(Recorded data)
--------------------------------

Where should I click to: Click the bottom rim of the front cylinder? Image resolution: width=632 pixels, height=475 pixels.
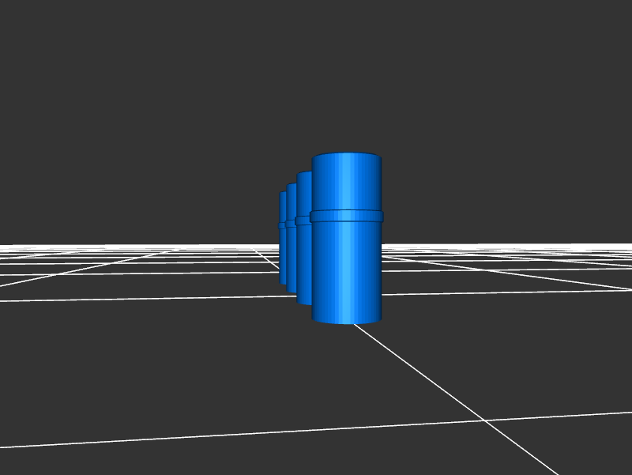pyautogui.click(x=346, y=320)
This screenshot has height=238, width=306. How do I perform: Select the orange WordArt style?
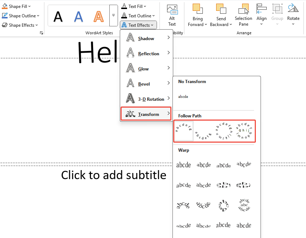click(x=98, y=16)

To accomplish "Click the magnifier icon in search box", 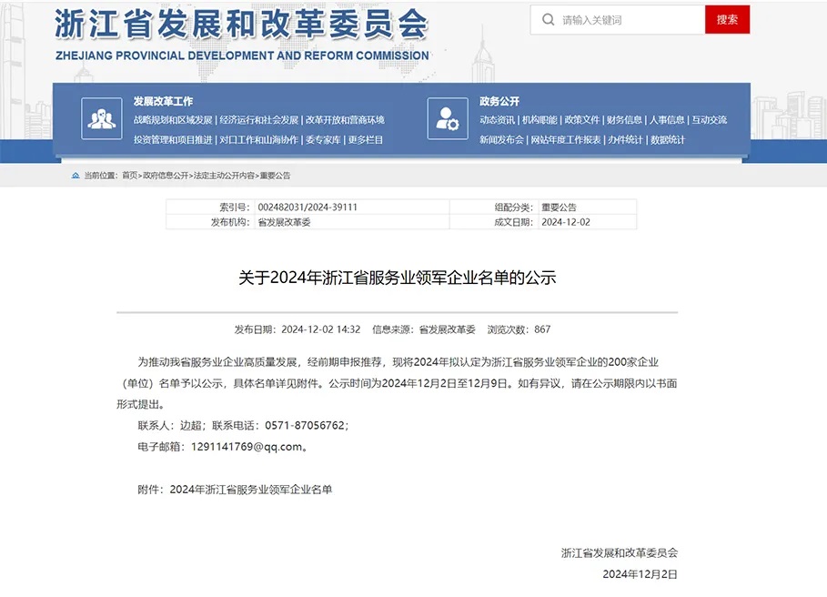I will (548, 19).
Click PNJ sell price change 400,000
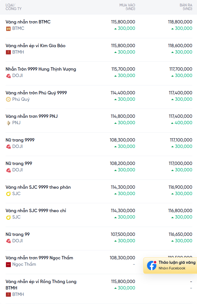 (182, 123)
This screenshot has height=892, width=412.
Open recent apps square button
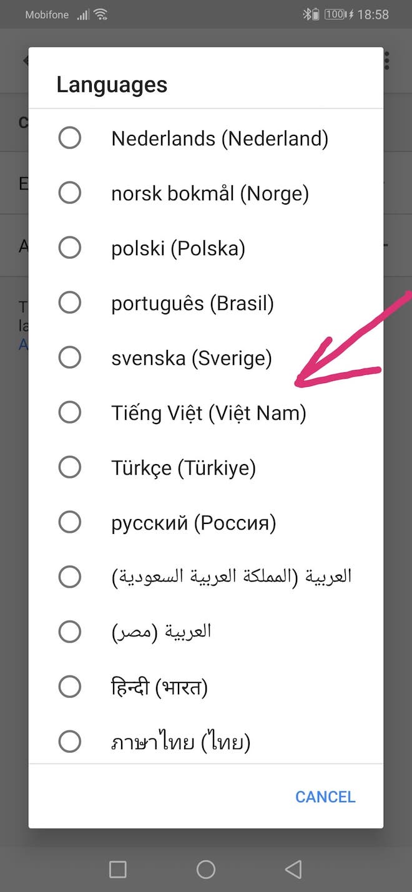click(118, 869)
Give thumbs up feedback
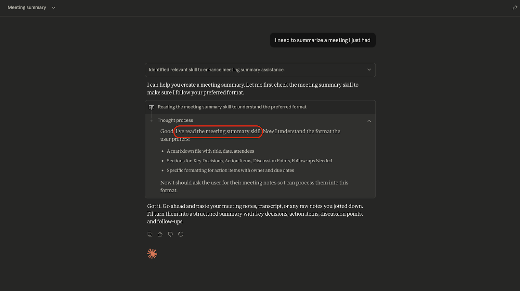The image size is (520, 291). 160,234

--------------------------------

= Action item =
Output only the lines running from the line with "Open recent apps square button" through the last line of the entries above, inclusive, with pictures excluded.

= Response area =
Open recent apps square button
click(118, 869)
Give thumbs up feedback
The image size is (520, 291). 160,234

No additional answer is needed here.